▸ Exercises to complete:
[1] In the text on cinematic narration, which film supplies the examples used to illustrate an embodied, film-philosophical narratology?
[2] Write the next part of the text on cinematic narration, picking up after its final sentence.

▸ Text segment:

Steffen Hven
The Cinematic Narrative as »Anthropomedial Relation«
Moving images are increasingly grasped in their ability to transform, move, act, and produce rather than merely depict or represent (Bergson, 1991; Boehm, 2007; Deleuze, 2005; Mitchell, 1986). Although one might expect this to have had immense complications for how we understand and perceive the nature of cinematic narration, the term »representation« remains one of the few methodological constants of narratology (Rudrum, 2005). In this paper, I maintain that instead of being perceived as »representations« cinematic narratives could profitably be theorized as »anthropomedial relations« [»anthropomediale Relationen«], i.e. as autopoietic entities that emerge out of the dynamic interlinking of the embodied human mind-body with the cinematic apparatus (Voss & Engell, 2015).
I present the outlines of a film-philosophical theory of cinematic narration that is compatible with the »embodied« position in the philosophy of mind, cognitive psychology, and the neurosciences. According to this stance, cognition is deeply embedded into our techno-mediated environment (e.g. Clark, 2010; Gallagher, 2005; Varela, Thompson, & Rosch, 1992). In extension of this claim, I argue that cinematic narratives – and our cognitive, emotional, and affective engagement with these – cannot be understood by resorting to categories such as the (neurobiological or cognitive hardware of the) spectator or the film as self-contained entities. In order to illustrate the modus operandi of such an embodied and film-philosophical narratology, I draw upon examples taken from Walther Ruttmann’s experimental documentary Berlin – »Die Sinfonie der Großstadt« (1927); a film that rather than telling about life in the metropolis conveys a multisensory and embodied experience hereof.

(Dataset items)
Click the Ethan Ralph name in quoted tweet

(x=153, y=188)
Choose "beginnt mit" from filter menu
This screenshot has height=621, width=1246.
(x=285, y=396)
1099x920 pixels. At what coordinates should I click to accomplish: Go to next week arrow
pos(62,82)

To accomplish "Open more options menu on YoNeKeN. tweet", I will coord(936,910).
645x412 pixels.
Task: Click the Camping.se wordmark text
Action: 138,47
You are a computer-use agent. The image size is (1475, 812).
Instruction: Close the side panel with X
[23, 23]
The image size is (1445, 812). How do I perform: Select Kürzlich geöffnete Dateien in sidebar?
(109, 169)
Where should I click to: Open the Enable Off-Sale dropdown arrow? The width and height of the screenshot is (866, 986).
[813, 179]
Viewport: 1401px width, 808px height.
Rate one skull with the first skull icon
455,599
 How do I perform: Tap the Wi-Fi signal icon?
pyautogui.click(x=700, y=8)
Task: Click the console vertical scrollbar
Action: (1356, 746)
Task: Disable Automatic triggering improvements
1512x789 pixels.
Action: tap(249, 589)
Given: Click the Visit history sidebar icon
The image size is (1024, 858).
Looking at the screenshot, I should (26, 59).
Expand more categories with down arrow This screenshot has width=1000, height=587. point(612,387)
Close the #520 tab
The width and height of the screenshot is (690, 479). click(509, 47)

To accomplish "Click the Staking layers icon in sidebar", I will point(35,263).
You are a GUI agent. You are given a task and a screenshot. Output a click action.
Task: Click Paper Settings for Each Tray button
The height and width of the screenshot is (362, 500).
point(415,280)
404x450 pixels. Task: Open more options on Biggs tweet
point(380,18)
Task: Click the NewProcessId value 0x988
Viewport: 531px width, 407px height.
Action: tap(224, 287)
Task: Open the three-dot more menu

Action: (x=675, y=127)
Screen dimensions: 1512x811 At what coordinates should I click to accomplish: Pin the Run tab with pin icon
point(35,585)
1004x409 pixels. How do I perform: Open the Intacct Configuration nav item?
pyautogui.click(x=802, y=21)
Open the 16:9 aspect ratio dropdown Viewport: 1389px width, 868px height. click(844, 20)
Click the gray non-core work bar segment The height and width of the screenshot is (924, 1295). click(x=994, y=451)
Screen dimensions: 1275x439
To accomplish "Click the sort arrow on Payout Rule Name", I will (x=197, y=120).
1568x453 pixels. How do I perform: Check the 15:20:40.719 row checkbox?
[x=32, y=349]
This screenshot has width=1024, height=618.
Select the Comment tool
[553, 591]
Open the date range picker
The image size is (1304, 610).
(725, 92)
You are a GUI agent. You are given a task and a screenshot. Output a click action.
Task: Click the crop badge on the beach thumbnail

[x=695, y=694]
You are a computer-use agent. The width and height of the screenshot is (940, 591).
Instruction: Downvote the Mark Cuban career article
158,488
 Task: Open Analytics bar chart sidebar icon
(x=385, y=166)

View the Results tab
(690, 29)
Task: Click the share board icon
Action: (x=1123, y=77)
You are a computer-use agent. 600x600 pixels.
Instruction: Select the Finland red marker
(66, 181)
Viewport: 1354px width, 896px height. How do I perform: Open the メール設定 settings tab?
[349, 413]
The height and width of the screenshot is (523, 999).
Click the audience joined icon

▸ Answers by item:
[1] Walther Ruttmann's experimental documentary Berlin – »Die Sinfonie der Großstadt« (1927).

[2]
Steffen Hven received his doctoral degree from the Bauhaus-Universität Weimar in 2015. His dissertation, »Cinema and Narrative Complexity: Embodying« the Fabula, is due to appear in the series »Film Culture in Transition« published by Amsterdam University Press. He received his MA in dramaturgy, film and television studies from Aarhus University in 2010, which also included a research stay at Boğaziçi Üniversitesi in Istanbul. He has presented his research at several internationally renowned film and media conferences, amongst others at the 2015 annual conferences of the SCMS (Society for Cinema and Media Studies) in Montreal and the SCSMI (Society for Cognitive Studies of the Moving Image) in London.
He is currently working on a new research project provisionally entitled »Cinema and Narration: Towards an Embodied and Media-Philosophical Approach«. The aim of this project is the formulation of a new theory of cinematic narration based conjointly on the idea of »embodiment« – as it is chiefly associated with the philosophy of mind, cognitive sciences and affective neurosciences – and the concept of »anthropomedial relations«; a neologism originating from, and studied at, the Kompetenzzentrum Medienanthropologie (KOMA) at the Bauhaus-Universität Weimar.